Une foule hétéroclite se promenait à travers la cinquantaine de kiosques alignés. Les festivaliers côtoient les terrasses pleines des restaurants environnants ainsi que les «foodtrucks» installés un peu partout. De jeunes adultes, des moins jeunes, et de jeunes familles se sont partagé l’espace, parfois serré, sur la rue bloquée pour l’événement.
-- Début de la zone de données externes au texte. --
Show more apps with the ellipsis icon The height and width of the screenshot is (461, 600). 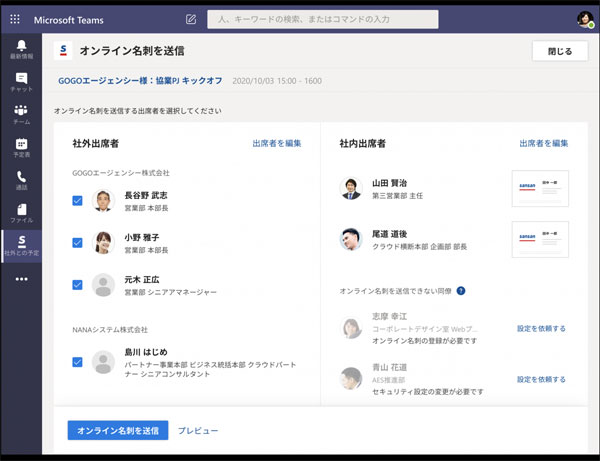(x=21, y=279)
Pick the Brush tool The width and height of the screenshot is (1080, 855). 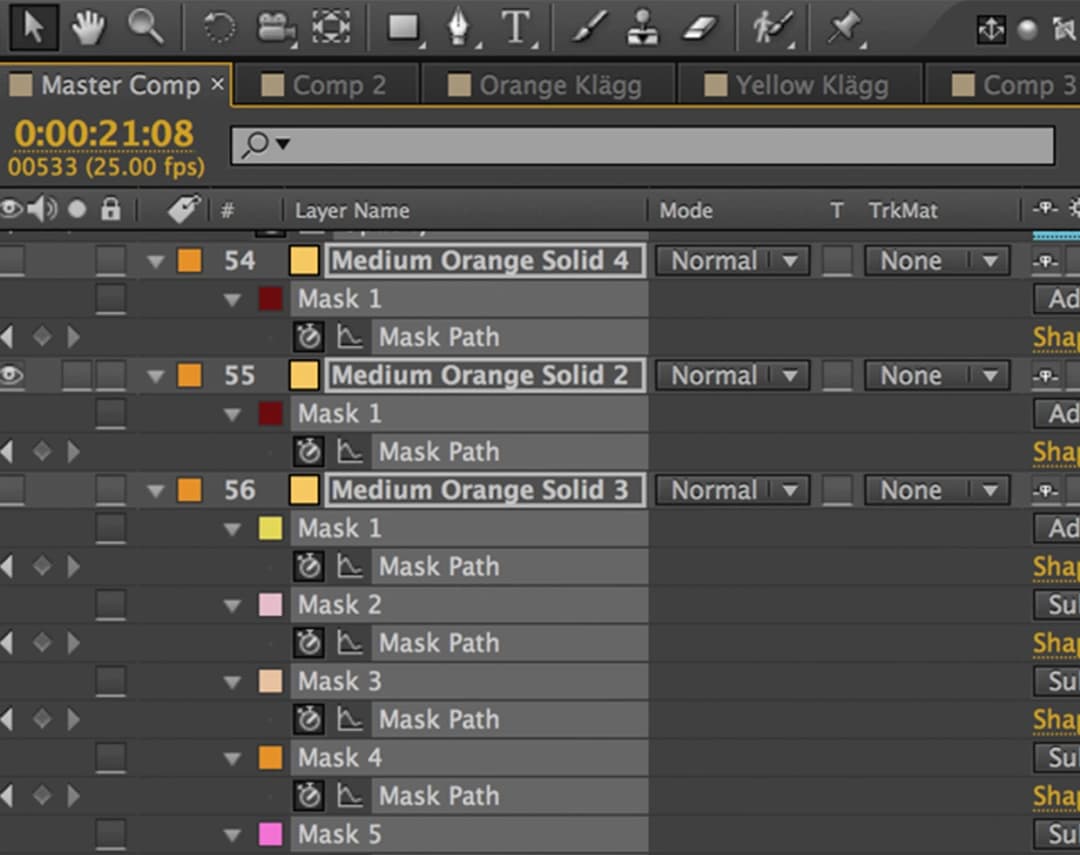coord(589,28)
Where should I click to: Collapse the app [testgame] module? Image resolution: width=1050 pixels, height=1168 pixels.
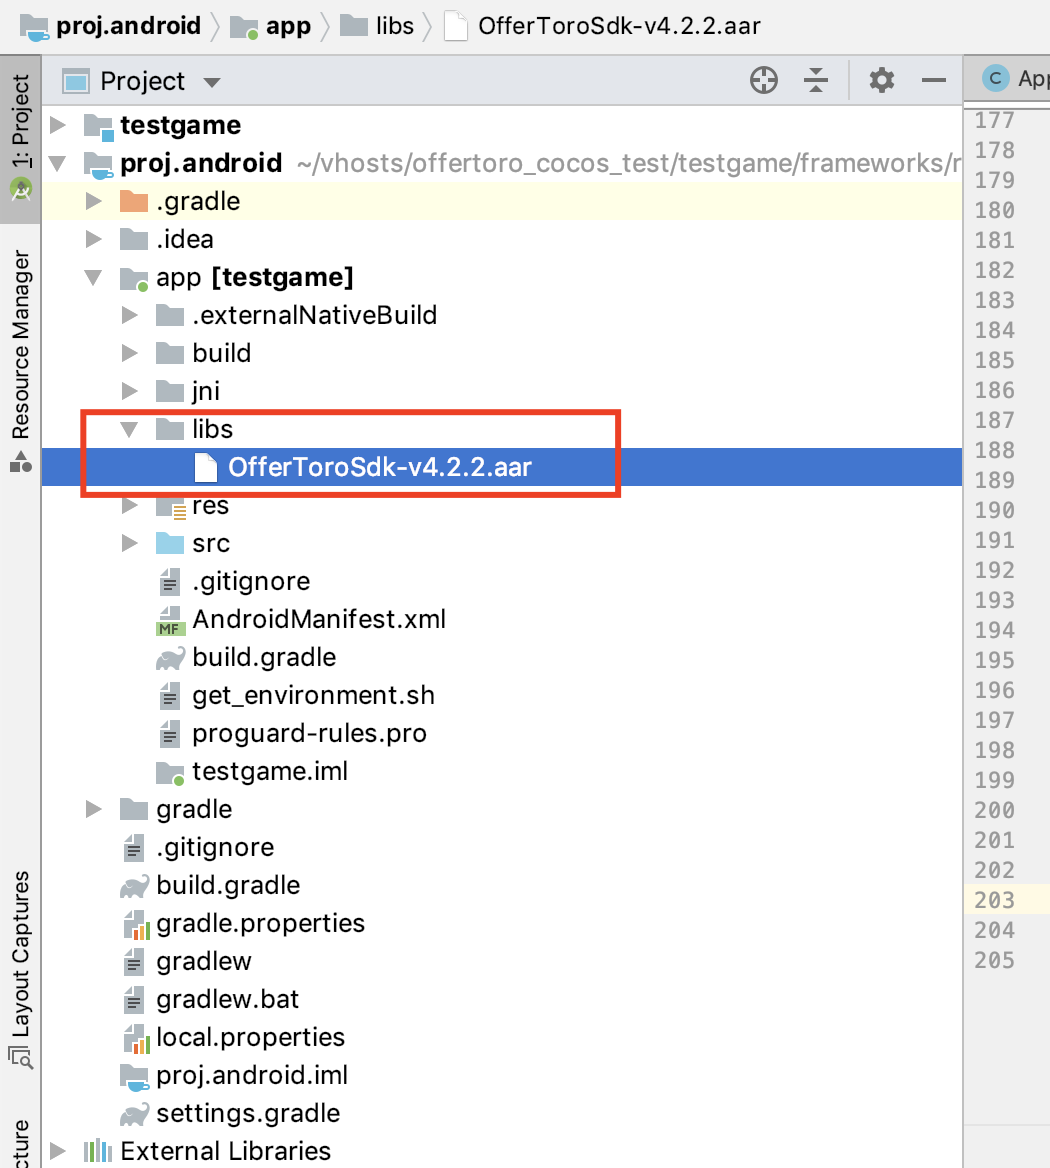(94, 278)
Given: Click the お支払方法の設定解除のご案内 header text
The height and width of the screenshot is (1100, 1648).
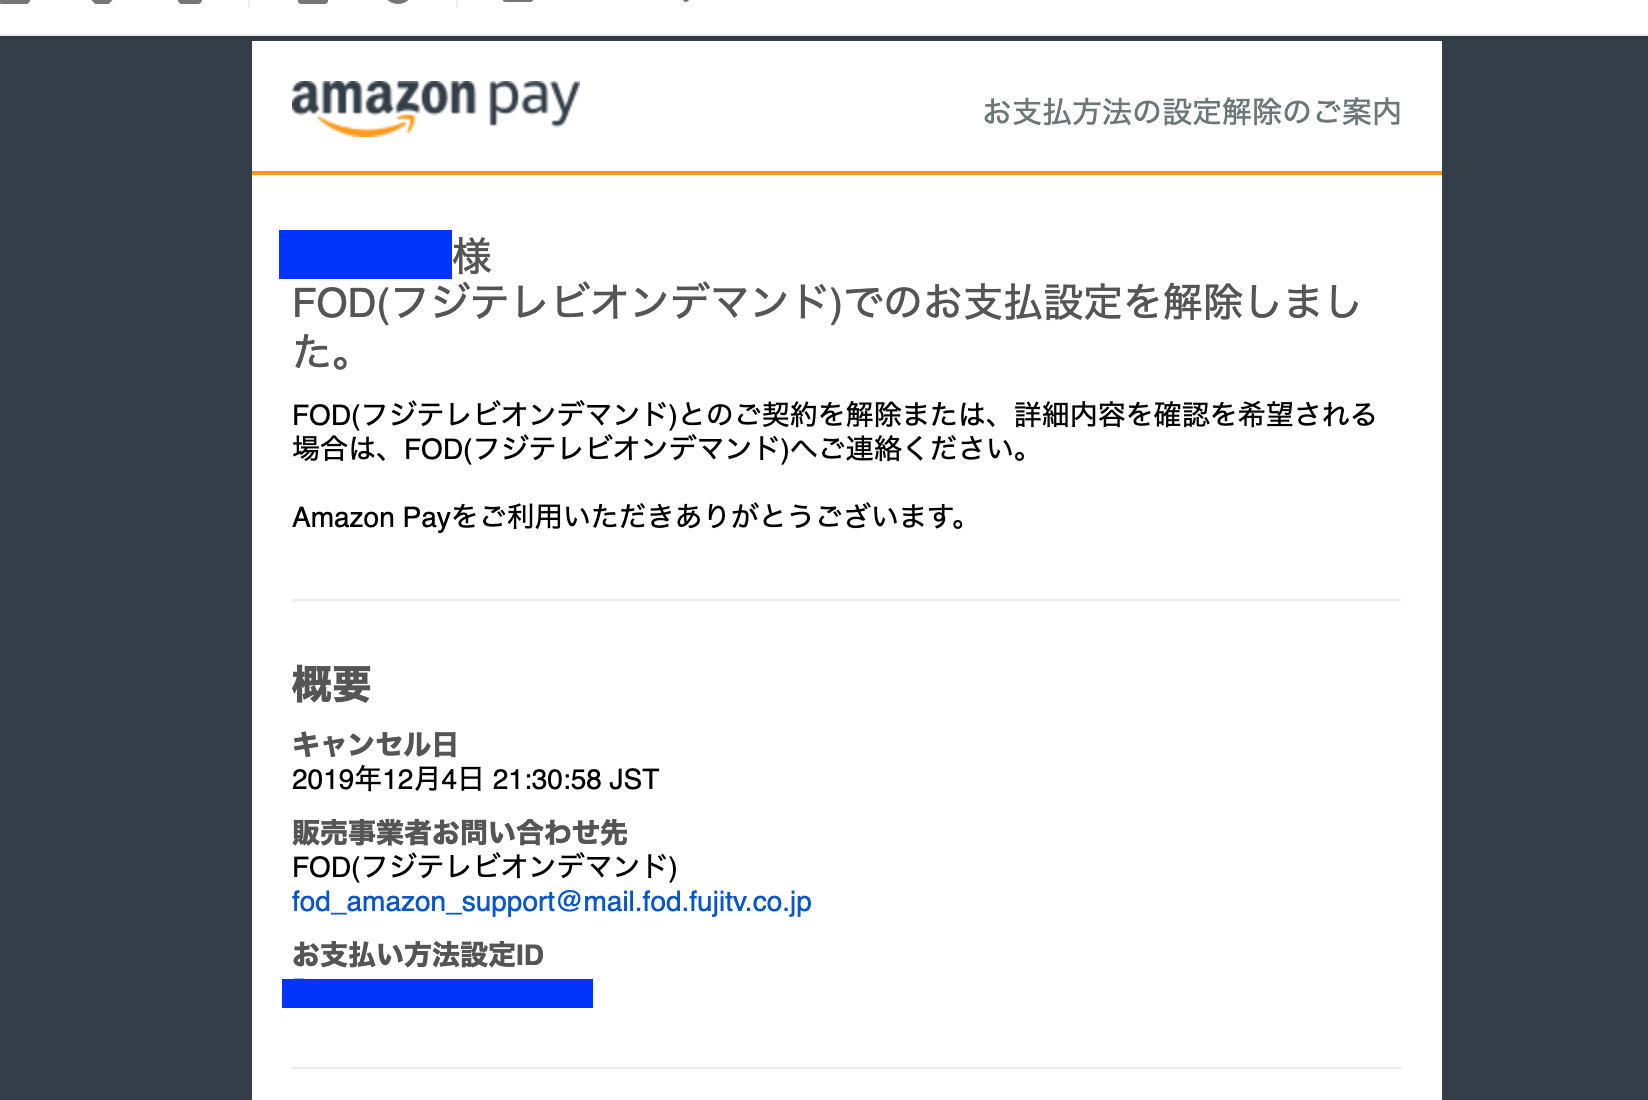Looking at the screenshot, I should [1192, 112].
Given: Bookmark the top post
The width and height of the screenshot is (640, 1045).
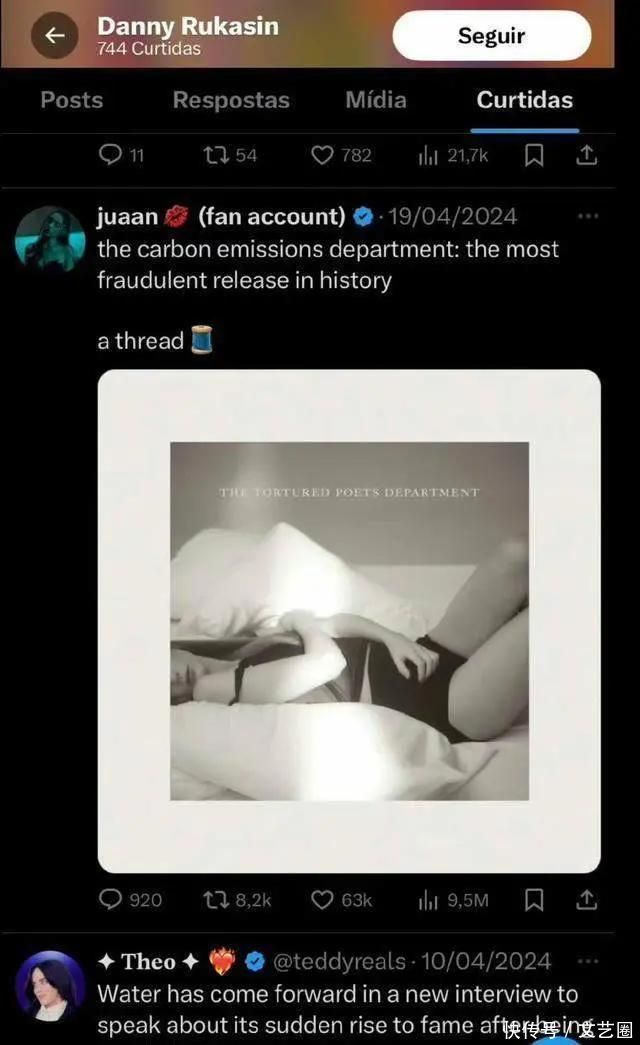Looking at the screenshot, I should pos(534,155).
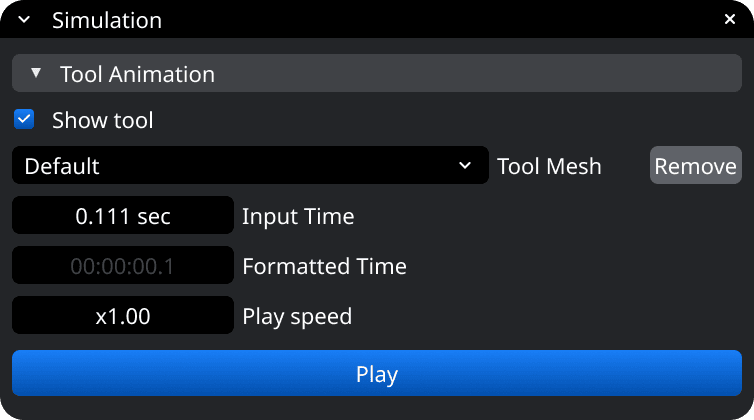Uncheck the Show tool checkbox

[x=24, y=120]
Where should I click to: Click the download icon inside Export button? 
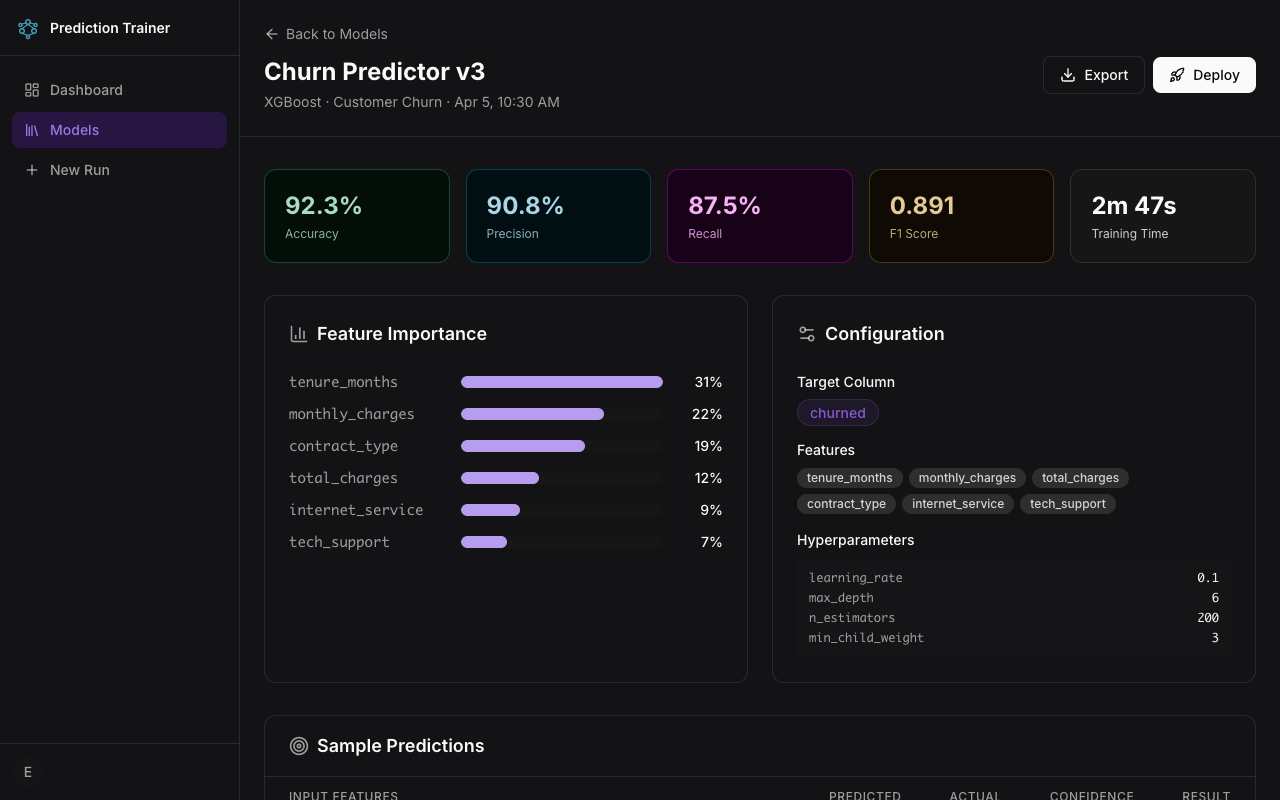[x=1068, y=74]
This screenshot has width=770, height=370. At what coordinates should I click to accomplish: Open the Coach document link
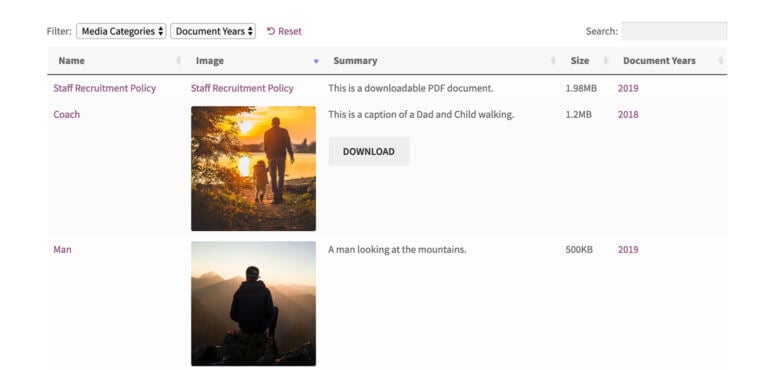pos(66,114)
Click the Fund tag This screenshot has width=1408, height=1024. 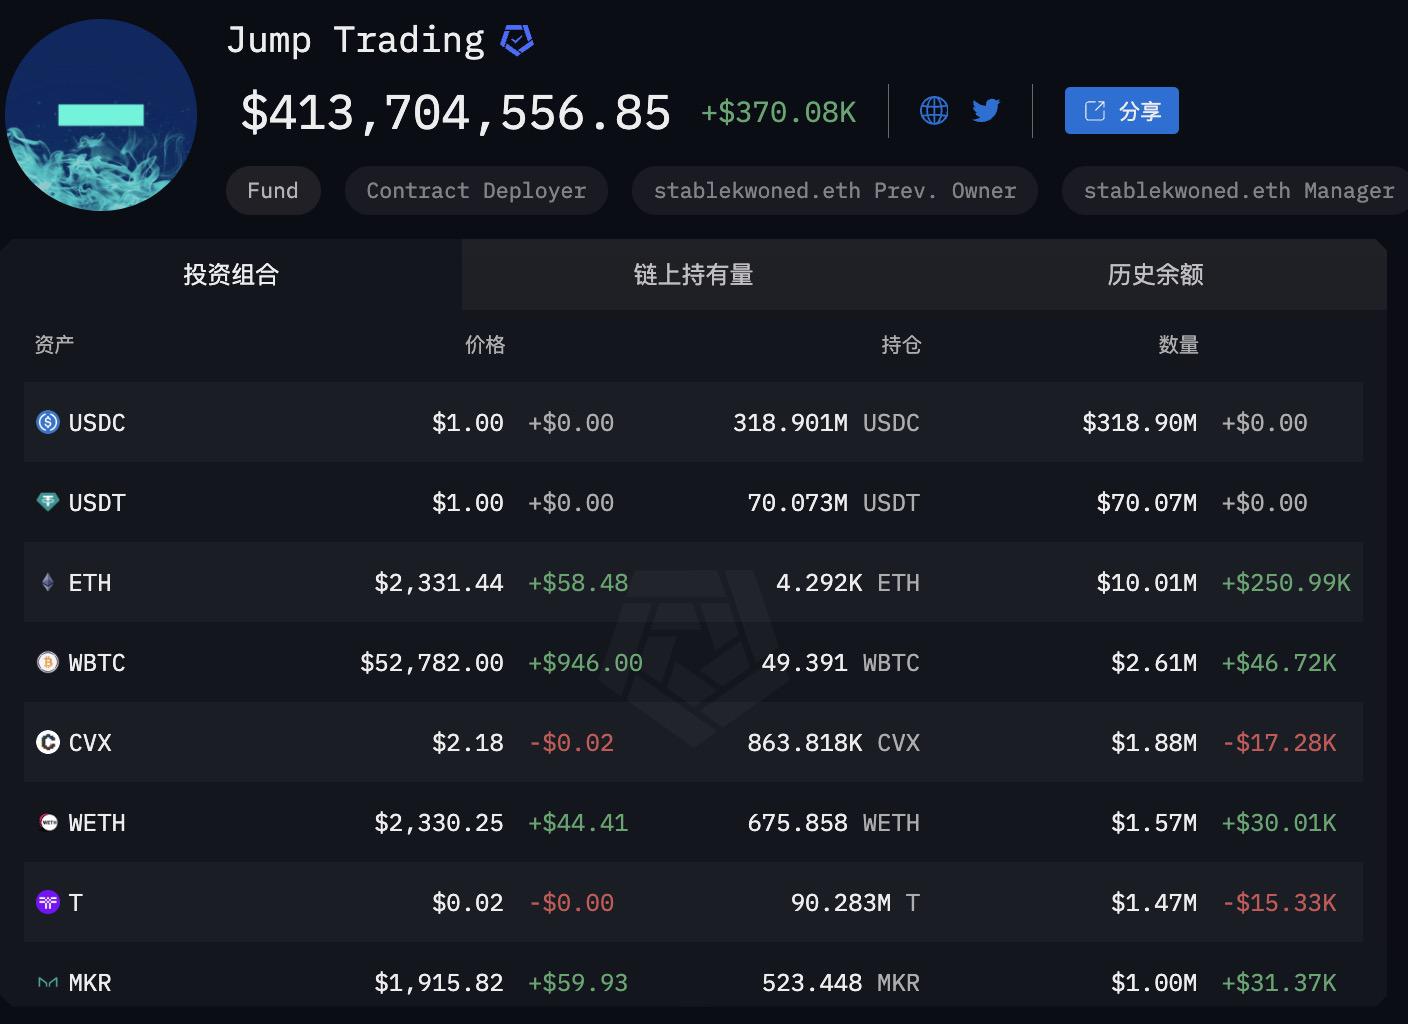pyautogui.click(x=273, y=191)
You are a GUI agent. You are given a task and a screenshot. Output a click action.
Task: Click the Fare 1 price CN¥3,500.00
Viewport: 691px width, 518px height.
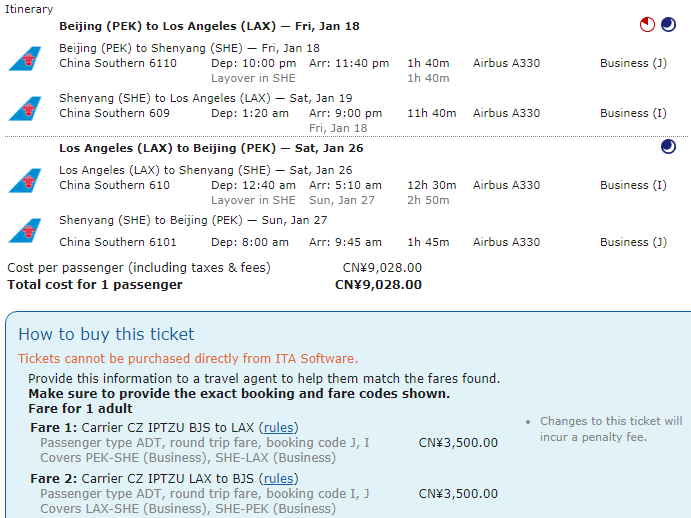click(458, 443)
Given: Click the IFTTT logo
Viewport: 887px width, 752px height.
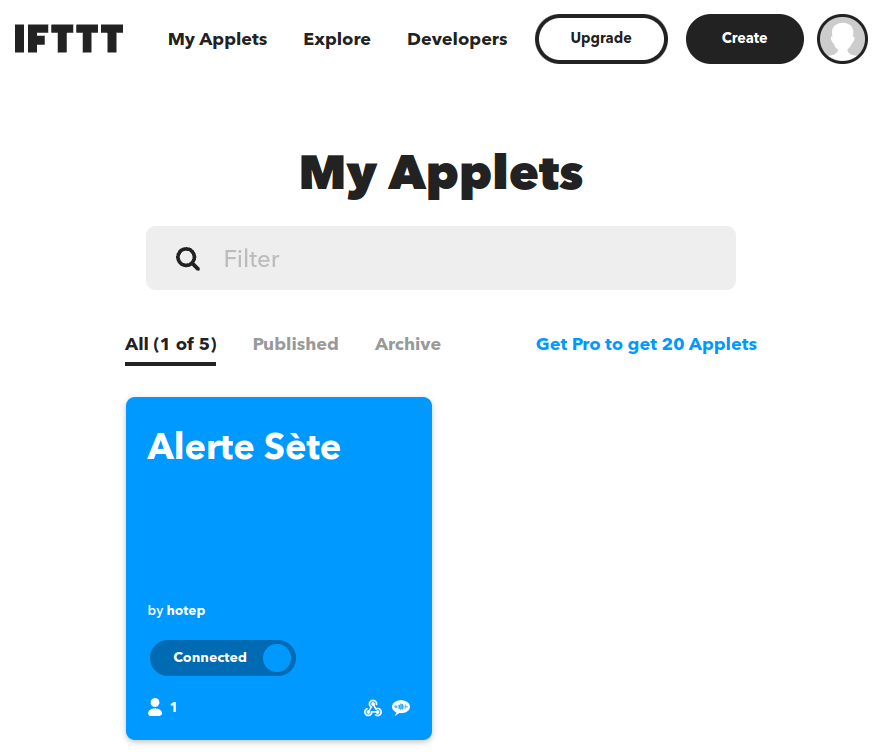Looking at the screenshot, I should click(x=69, y=39).
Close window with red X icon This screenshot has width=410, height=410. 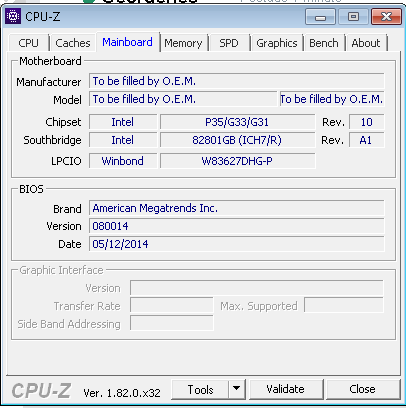pos(386,17)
Ils ont sans doute profité du temps clément, bien qu’un peu nuageux, pour goûter aux multiples produits offerts. 

Un des kiosques les plus populaires était sans nul doute celui du Domaine Pelchat Lemaître-Auger. Le rosé servi par Mario Pelchat semblait bien plaire aux festivaliers qui dépensaient quelques coupons pour en boire une coupe. « Ça fait deux heures que le site est ouvert et on n’a pas arrêté encore ! », souligne le chanteur populaire. Il ne refusait d’ailleurs aucune photo ou bouteille à signer. « Il y a une effervescence. Il y a toujours quelqu’un à qui parler. C’est toujours un plaisir de revenir à la maison et de présenter quelque chose qu’on a à coeur », ajoute-t-il. 

Le festival continue samedi après-midi à partir de 14 h et se poursuit jusqu’en soirée.

Des centaines de personnes s’étaient donné rendez-vous sur la Racine, vendredi soir. Le Festival des vins de Saguenay se poursuit jusqu’à samedi soir.